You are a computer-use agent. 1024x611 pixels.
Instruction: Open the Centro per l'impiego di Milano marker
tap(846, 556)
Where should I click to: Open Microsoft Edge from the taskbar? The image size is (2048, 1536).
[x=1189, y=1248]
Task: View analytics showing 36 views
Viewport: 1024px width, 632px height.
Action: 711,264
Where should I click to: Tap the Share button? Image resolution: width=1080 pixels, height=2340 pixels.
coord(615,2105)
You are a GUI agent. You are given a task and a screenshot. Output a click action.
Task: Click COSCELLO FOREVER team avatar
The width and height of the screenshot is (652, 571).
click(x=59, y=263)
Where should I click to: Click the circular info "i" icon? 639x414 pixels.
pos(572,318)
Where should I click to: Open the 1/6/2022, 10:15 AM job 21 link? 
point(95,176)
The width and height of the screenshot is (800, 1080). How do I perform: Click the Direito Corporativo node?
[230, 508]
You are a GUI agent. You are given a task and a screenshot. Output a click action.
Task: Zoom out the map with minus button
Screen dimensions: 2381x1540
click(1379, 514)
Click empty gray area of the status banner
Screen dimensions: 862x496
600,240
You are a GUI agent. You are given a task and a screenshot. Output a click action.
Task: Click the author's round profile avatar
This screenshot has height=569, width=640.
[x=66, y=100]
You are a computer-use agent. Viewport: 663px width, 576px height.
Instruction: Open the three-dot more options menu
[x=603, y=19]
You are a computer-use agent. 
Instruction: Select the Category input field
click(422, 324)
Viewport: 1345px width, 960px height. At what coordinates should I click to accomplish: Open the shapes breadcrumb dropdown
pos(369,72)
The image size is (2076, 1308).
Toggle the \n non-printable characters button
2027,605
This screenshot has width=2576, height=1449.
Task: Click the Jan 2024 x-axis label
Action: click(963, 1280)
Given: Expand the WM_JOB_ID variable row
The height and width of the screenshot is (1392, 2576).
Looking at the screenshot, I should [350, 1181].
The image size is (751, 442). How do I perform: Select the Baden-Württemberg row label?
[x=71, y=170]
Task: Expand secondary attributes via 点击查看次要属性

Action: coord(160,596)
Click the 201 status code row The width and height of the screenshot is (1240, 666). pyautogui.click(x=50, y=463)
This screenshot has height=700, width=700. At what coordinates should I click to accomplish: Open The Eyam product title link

+ + + +

=== SHORT PROBLEM ===
Can you rewrite all of the data above as a numbered list, leaving out any blank lines?

=== OUTPUT ===
1. You are a computer-use agent. 1024x611 pixels.
2. Instruction: Open the Centro per l'impiego di Milano marker
3. tap(846, 556)
4. Where should I click to: Open Microsoft Edge from the taskbar? The image size is (2048, 1536).
5. [x=1189, y=1248]
6. Task: View analytics showing 36 views
7. Viewport: 1024px width, 632px height.
8. Action: 711,264
9. Where should I click to: Tap the Share button? Image resolution: width=1080 pixels, height=2340 pixels.
10. coord(615,2105)
11. You are a GUI agent. You are given a task and a screenshot. Output a click action.
12. Task: Click COSCELLO FOREVER team avatar
13. The width and height of the screenshot is (652, 571).
14. click(x=59, y=263)
15. Where should I click to: Click the circular info "i" icon? 639x414 pixels.
16. pos(572,318)
17. Where should I click to: Open the 1/6/2022, 10:15 AM job 21 link? 
18. point(95,176)
19. The width and height of the screenshot is (800, 1080). How do I perform: Click the Direito Corporativo node?
20. [230, 508]
21. You are a GUI agent. You are given a task and a screenshot. Output a click action.
22. Task: Zoom out the map with minus button
23. Screen dimensions: 2381x1540
24. click(1379, 514)
25. Click empty gray area of the status banner
26. Screen dimensions: 862x496
27. 600,240
28. You are a GUI agent. You are given a task and a screenshot. Output a click action.
29. Task: Click the author's round profile avatar
30. This screenshot has height=569, width=640.
31. [x=66, y=100]
32. You are a computer-use agent. Viewport: 663px width, 576px height.
33. Instruction: Open the three-dot more options menu
34. [x=603, y=19]
35. You are a computer-use agent. 
36. Instruction: Select the Category input field
37. click(422, 324)
38. Viewport: 1345px width, 960px height. At what coordinates should I click to accomplish: Open the shapes breadcrumb dropdown
39. pos(369,72)
40. The image size is (2076, 1308).
41. Toggle the \n non-printable characters button
42. 2027,605
43. This screenshot has width=2576, height=1449.
44. Task: Click the Jan 2024 x-axis label
45. Action: click(963, 1280)
46. Given: Expand the WM_JOB_ID variable row
47. The height and width of the screenshot is (1392, 2576).
48. Looking at the screenshot, I should [350, 1181].
49. The image size is (751, 442). How do I perform: Select the Baden-Württemberg row label?
50. [x=71, y=170]
51. Task: Expand secondary attributes via 点击查看次要属性
52. Action: coord(160,596)
53. Click the 201 status code row The width and height of the screenshot is (1240, 666). pyautogui.click(x=50, y=463)
54. This screenshot has height=700, width=700. At what coordinates should I click to accomplish: Open The Eyam product title link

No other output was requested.